== What the exercise asks ==
Continue the post about Salisbury's Dam on Rum, picking up after its last sentence.

== Passage shown ==
Tuesday, October 5, 2010

Salisbury's Dam

Wherever you find an overtly English name in the Gaelic-Norse cultural milieu of the West Highlands and Islands, there's usually an interesting story behind it.

Extract from the Ordnance Survey 1:25,000 map via Streetmap.co.uk
Sounding as if it would be more at home on the Zambezi, Salisbury's Dam is in fact to be found on the headwaters of the Kilmory River on the island of Rum - or rather that's where its remains are because the dam burst very shortly after it had been completed. This is the story.

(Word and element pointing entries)
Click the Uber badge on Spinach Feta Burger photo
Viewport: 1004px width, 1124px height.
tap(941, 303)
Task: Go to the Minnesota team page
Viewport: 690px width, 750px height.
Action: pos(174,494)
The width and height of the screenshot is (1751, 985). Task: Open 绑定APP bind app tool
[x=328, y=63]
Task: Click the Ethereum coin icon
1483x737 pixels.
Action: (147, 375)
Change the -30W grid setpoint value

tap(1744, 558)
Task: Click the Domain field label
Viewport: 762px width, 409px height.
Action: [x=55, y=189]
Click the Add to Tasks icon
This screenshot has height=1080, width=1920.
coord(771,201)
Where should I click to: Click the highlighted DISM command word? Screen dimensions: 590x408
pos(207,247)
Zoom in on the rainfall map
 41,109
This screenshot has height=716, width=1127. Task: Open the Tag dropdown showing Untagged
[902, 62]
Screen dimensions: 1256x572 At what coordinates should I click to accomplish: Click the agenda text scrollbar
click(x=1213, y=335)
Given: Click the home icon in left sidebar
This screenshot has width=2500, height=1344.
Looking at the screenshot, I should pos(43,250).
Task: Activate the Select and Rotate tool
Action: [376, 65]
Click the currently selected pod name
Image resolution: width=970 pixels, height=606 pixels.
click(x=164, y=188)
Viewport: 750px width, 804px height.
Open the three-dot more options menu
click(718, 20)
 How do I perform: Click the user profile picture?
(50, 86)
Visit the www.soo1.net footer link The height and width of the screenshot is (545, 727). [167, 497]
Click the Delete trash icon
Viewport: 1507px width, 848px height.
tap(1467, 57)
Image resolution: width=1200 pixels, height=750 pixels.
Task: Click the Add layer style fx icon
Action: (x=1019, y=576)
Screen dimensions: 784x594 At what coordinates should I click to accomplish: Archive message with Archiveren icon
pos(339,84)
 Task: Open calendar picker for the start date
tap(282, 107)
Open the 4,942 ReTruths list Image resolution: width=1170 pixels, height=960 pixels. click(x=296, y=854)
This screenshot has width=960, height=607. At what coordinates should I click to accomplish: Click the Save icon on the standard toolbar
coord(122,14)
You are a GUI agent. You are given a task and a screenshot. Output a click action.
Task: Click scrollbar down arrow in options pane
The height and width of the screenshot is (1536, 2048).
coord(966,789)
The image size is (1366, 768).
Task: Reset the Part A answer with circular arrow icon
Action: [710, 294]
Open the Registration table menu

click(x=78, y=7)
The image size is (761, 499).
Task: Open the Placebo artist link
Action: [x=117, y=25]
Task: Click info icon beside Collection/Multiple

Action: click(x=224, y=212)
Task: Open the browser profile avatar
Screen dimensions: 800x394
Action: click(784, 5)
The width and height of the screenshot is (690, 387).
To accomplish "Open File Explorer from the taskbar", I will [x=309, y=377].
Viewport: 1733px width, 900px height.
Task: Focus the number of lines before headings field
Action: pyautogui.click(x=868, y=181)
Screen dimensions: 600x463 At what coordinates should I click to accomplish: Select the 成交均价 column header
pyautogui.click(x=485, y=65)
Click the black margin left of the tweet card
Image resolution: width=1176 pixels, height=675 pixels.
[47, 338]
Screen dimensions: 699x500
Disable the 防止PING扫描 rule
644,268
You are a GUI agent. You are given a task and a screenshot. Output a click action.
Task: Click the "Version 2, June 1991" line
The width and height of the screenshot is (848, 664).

== In response ==
Picture copyright RCAHMS
The island of Rum has a fascinating history. It's the site of the earliest yet recorded human settlement in Scotland - a nomadic Mesolithic hunter gatherers' camp dating to around 7,000BC. In medieval times, the island belong to the Clan Macdonald of Clanranald and was purchased from them by the Macleans of Coll, the price being a galley - tradition has it that its timbers were found to be rotten and that Clanranald regretted the deal and had to be held prisoner by Coll before he gave up possession of Rum. But despite the boisterous clan history, the Macleans had little compunction in clearing (or "assisting to emigrate" depending who you listen to) almost the entire population - around 400 people - in the late 1820s in order that the island could be let as a sheep farm. So thorough was this clearance that the farmer actually had to import some families who had been cleared from Skye to act as his labour force. The farm did not prosper, however, and the tenant went bankrupt in 1839. In poor financial shape themselves (in common with a number of clan chiefs at the time), the Macleans sold Rum in 1845 to the Marquis of Salisbury.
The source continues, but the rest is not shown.